3 Factors Causing A Perception Gap Regarding Hoboken Condos
There has been much news of the housing crisis and in many parts of the country it truly is a crisis. Take a quick look around Manhattan and the outer boroughs, though, and you’ll see most neighborhoods still have new residential buildings going up all over the place. The New York City real estate market may have changed a bit from two or three years ago, but a crisis in New York? The sales numbers in Manhattan are still on the rise with the average sales price over $1.7 million and price per square foot up to almost $1,300. I believe the Hoboken condo market is greatly influenced by Manhattan real estate. It’s not my intention, however, to debate the market’s direction. Reasonable people will always disagree on that. Instead, my focus here is the psychology of the market news – good and bad – as it effects buyers and sellers of Hoboken real estate.
1. Buyers Are On The Fence – Many Just Can’t Commit
Having heard that the real estate market is in a tailspin, many potential buyers of Hoboken real estate take the negative view. Afraid that Hoboken real estate sales prices are going to tumble, they actively look but can’t bring themselves to actually buy. I repeatedly hear them say “we’re waiting because the market hasn’t hit bottom yet”. Inventory of Hoboken condos is fairly high. (Brownstones are a completely other story and continue to be snapped up at record prices of over $2 million). We currently have over a 6 month supply of units actively for sale.
2. Sellers Overvalue What They Own
It is an interesting phenomena that once we aquire something, we attribute greater value to it. This may be even more true with property, which is often also “home sweet home”. Most owners take great pride in their homes and have pleasant memories attached to living there. Owners tend to greatly overvalue their properties. Hoboken condo owners are especially used to hearing how the people down the hall doubled their money on the same Hoboken condo unit in just a few years. They want to do the same or at least make a nice profit. Sellers tell me all the time that they want to get their money back, plus cover the realtor commission and then tack on another 10 to 20% for ‘profit’ as if it is automatically deserved.
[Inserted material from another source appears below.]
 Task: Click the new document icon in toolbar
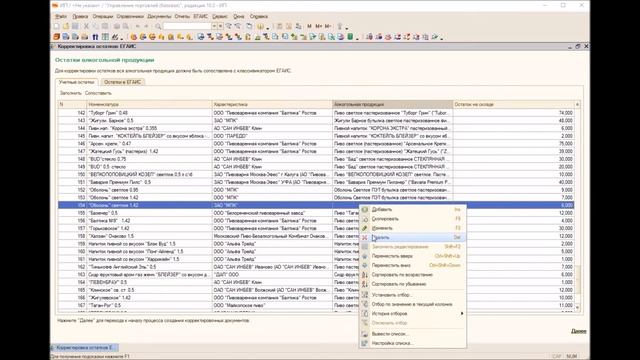(x=57, y=26)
My constant suggestion is that they go out with me and look at the other properties on the market at that price to see how they compare. After all, that’s what the buyers will be doing but they never do it. What better way to gauge market value than to go out and shop the market?
3. Nobody Trusts Realtors
Most Hoboken buyers start their search for a condo on the internet. Photos, however, only go so far. Eventually the buyer wants to see actual properties. Next, the buyer will start going to open houses. The agent hosting the open house, very often the listing agent, wants nothing more than to sell their own listing and get both sides of the commission. (It is typically split 50/50 between the listing side and the buying side). They are not likely to tell a potential buyer that a condo is overpriced. The listing agent is an agent of the seller and has a fiduciary duty to obtain the most money possible for the seller on the sale of the property. Finally, buyers may go out looking with a realtor. Since almost every condo for sale in Hoboken is listed on the MLS they can work with whichever realtor they like and see any agent’s listings. This agent, however, does not make a penny unless the buyer actually buys something. So their motivation is to convince the buyer to buy. While a good realtor may point out pros and cons of different properties and give an opinion as to value, there are agents who will say anything to make a sale. No wonder realtors as a whole have a bad rep. Sellers typically interview several agents before deciding to list a condo for sale. Realtors come in to put on their horse and pony show about the exceptional marketing they will do for the seller. What the seller wants to know is how much can I get? A good agent won’t have the interest or time to take an overpriced listing that won’t sell, but many other agents will do it just to get the listing. The seller is inclined to look most favorably on the agent who urges the highest possible listing price. That agent may already be thinking about how long after the papers are signed it will take to do a price reduction, or “improvement” as they are now called.
The Bottom Line
Until everyone takes a step back to see things more objectively, we are likely to continue to see a build up of inventory in the Hoboken condo market. Buyers have to remember the tax advantages of buying, the risk of interest rates rising, and the long term benefits of owning (stability, building up equity, possible long term capital gains). Sellers need to see what they are competing with in the market place to price their condos realistically. They also need to focus on the particular features of those units that sell quickly and how their condo stacks up in comparison. Things like location, storage & closet space, layout, and quality renovations all matter. The good news is that there are some smart buyers and sellers out there who are making deals and, as is the case in Manhattan, we are by no means in crisis mode here in the Hoboken real estate market.